В той же части, где стояли в ожидании начала представительницы среднего класса, прохаживались чистенькие пекарки в белоснежных фартучках и чепчиках с оборками. На их лотках красовались аппетитные пирожные, поблескивающие кремом и глазурью на выглядывающем время от времени солнце. Пекарок сопровождал здоровый детина в картузе и полосатой рубахе. За его плечами высилась труба самовара, в руках он нес две корзины с чайниками, чашками и бутылью с водой, накрытые яркой тяжелой тканью, и я долго разглядывала, как он чинно проходил сквозь толпу, громко голося: «Па-асторони-и-ись, капято-о-ок. А вот кому чая заморского и кремденского, лесного, ароматного». Голос его был слышен издалека, а самовар изрядно дымил трубой. Мне даже стало интересно, как он не обжигает спину великану. К нему нет-нет да и подходили купить чая, погреться. И он, наметанным глазом замечая, каков из себя покупатель, откидывал с одной или другой корзины ткань и наливал чай в изящную чашечку или простую керамическую кружку, обе явно производства мистера Круса. После того, как покупатель выпивал чай, великан споласкивал тару, вытирал белой салфеткой и вновь отправлялся в путь.

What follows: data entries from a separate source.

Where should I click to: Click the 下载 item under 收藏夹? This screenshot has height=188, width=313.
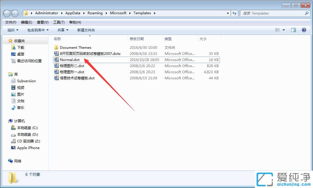click(x=19, y=47)
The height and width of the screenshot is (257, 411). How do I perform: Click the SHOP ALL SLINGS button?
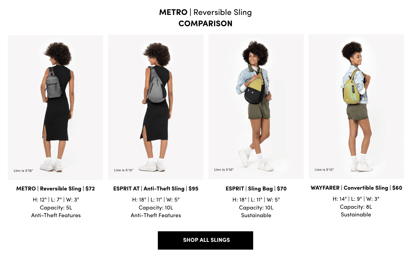(x=206, y=240)
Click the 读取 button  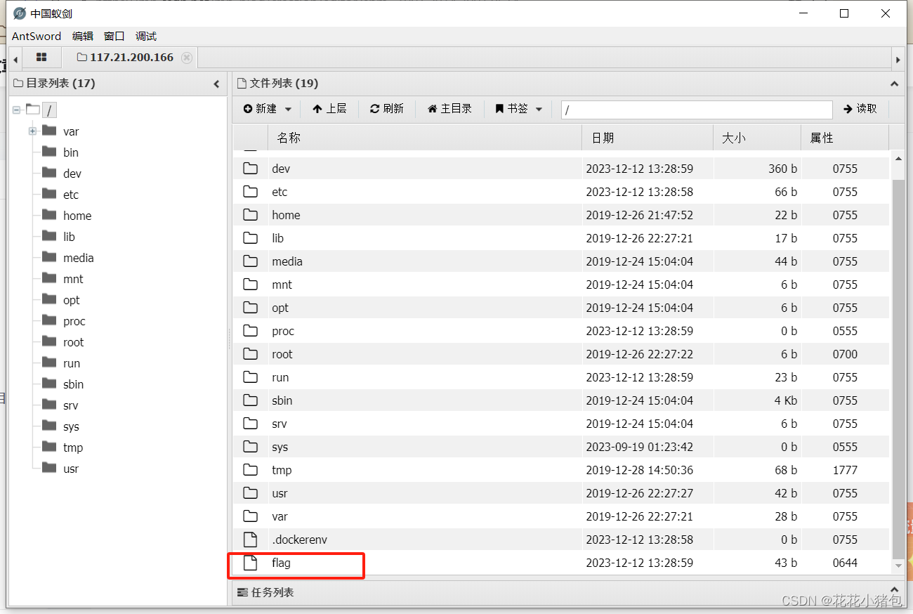(x=860, y=109)

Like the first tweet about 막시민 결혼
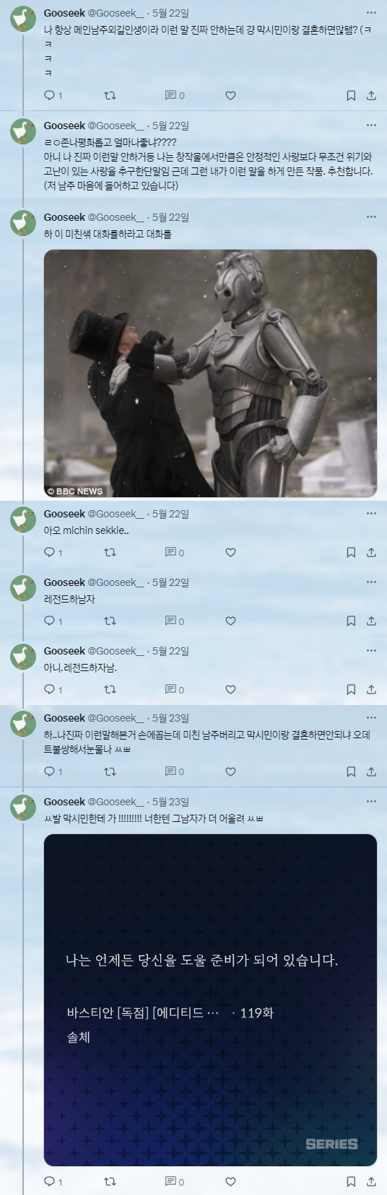click(230, 95)
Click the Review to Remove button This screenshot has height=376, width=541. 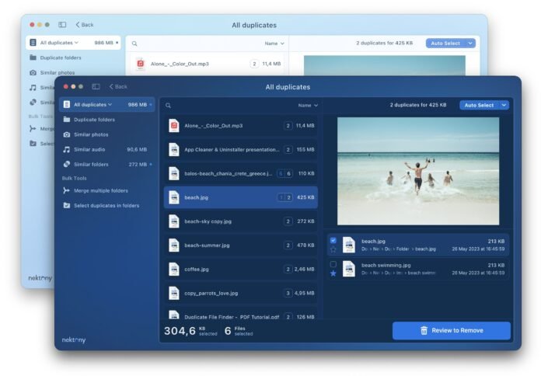coord(451,330)
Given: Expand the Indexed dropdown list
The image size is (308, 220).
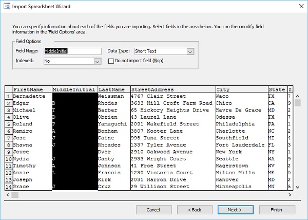Looking at the screenshot, I should click(x=97, y=61).
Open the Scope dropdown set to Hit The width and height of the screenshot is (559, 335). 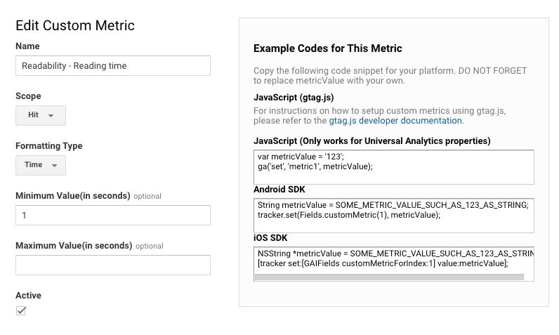point(41,115)
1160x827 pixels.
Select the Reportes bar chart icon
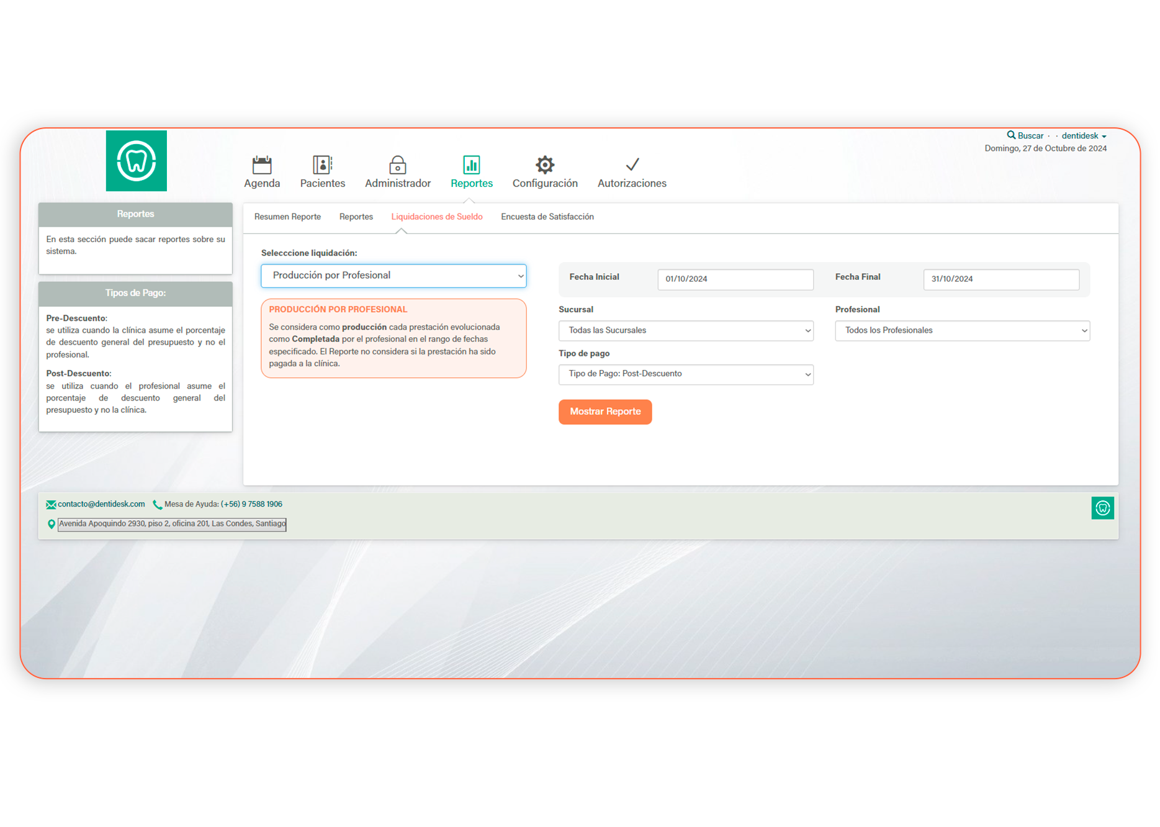pyautogui.click(x=471, y=165)
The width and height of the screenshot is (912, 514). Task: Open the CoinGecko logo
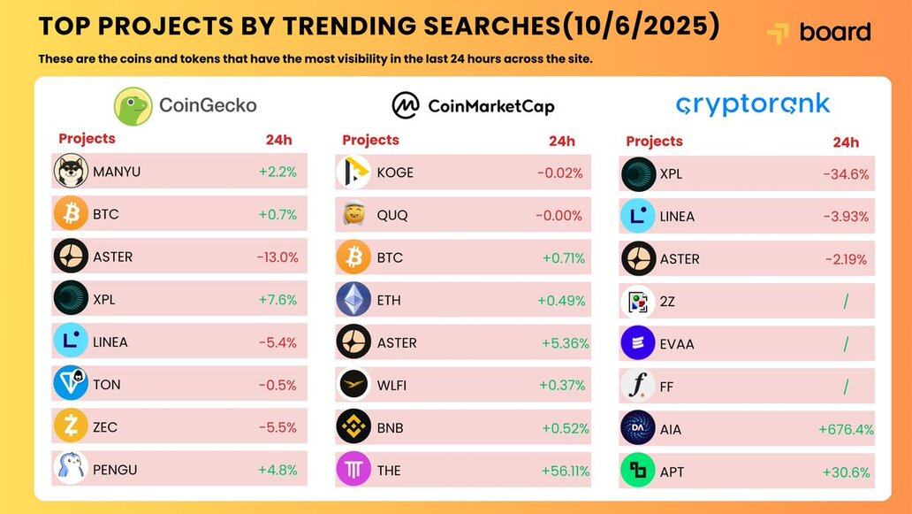(186, 106)
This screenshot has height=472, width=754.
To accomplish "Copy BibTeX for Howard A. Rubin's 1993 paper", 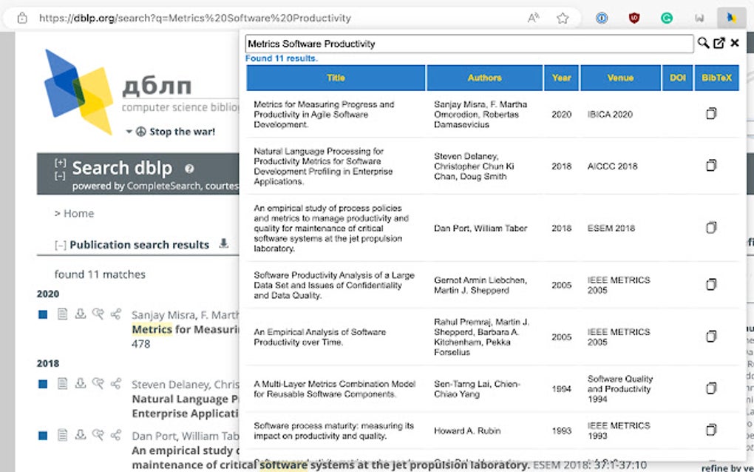I will tap(710, 430).
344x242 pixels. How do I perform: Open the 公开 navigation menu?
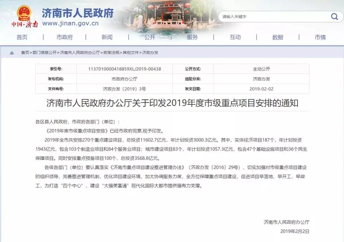pos(150,37)
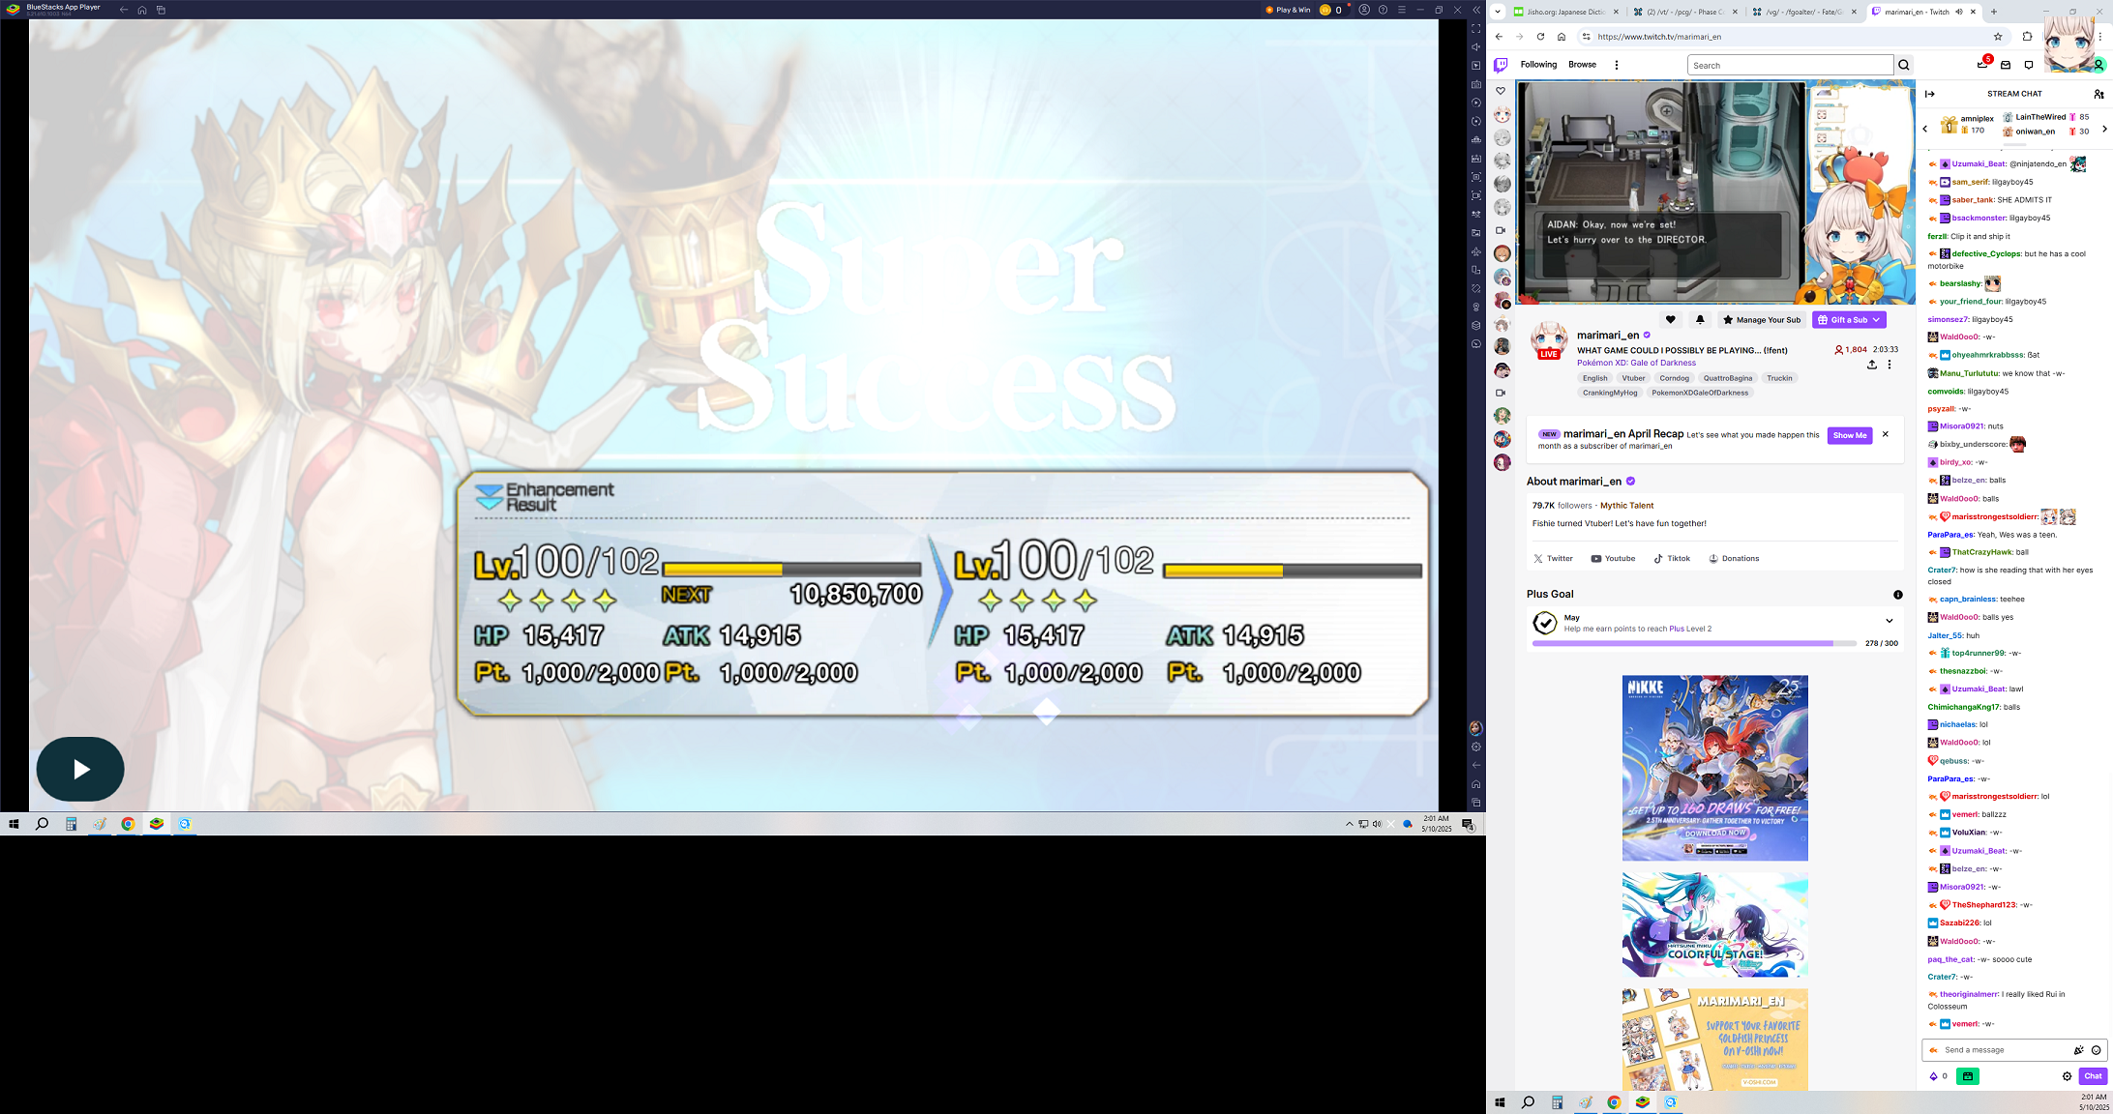
Task: Open chat settings gear icon
Action: [x=2067, y=1076]
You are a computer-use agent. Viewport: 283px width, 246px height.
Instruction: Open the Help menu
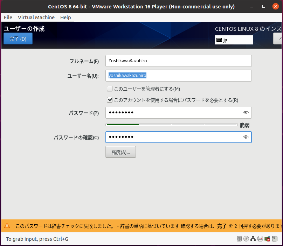click(x=65, y=17)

И вся эта толпа шумела, гудела, смеялась и жевала. Время от времени раздавалась трель полицейского свистка и кого-то ловили, а то, поймав, тут же и вовсе били кулаком в морду, не спрашивая имен и званий.
Но главное действо должно было развернуться в центре поля. Высокий шатер нежно бежевого цвета с танцующим на ветру флажком возвышался над двумя рядом стоявшими полосатыми, принадлежавшими приглашенным циркачам. Ошибиться в том, откуда появится звезда нынешнего мероприятия, было решительно невозможно.
Грандиозность события выдавал и статус особых гостей. Сам губернатор должен был пожаловать ближе к запуску, и я предполагала, что вместе с губернатором прибудет вся его свита. Что же до бывшего мужа звезды, то мы с шефом даже заключили пари. Я поставила на то, что этот воротила не сунет свой нос на поле, а шеф – на то, что его снисходительность и сердечная щедрость не позволит чувству обиды одержать победу. На кону было десять монет, и я надеялась выиграть.
Мистер Гарвинг, личный шофер шефа, так удачно пристроил парокар, что нам из него было прекрасно видно и главный шатер, и отчасти выступавших циркачей. Те, ловя момент, крутили обручи, делали сальто с тумб, жонглировали горящими булавами и смешили озябших горожан за скромную плату, бросаемую в изъеденную молью шляпу. Я посмеивалась над людской наивностью, будучи уверенной, что свою плату циркачи уже получили от организаторов и теперь лишь пополняли казну монетками расщедрившихся в честь такого события зрителей.
В парокаре было тепло, мистер Гарвинг следил за тем, чтобы паровой двигатель не перегревался, но и не давал нам замерзнуть. Шеф беспокойно ерзал на широком заднем сиденье, предоставив мне возможность любоваться зрелищем из первого, так сказать, ряда, чем я и воспользовалась, поймав его на слове. Было видно, что ему не терпится поменяться местами, но как человек слова, он не смел об этом заикнуться. Все эти недомолвки меня ужасно веселили, и я подначивала его еще больше, время от времени вскрикивая: «О, а вон там, смотрите, смотрите, кажется, гимнасты» или «Ну до чего же смешные клоуны, право слово». От этого шеф вытягивал шею и его второй подбородок на короткое время пропадал.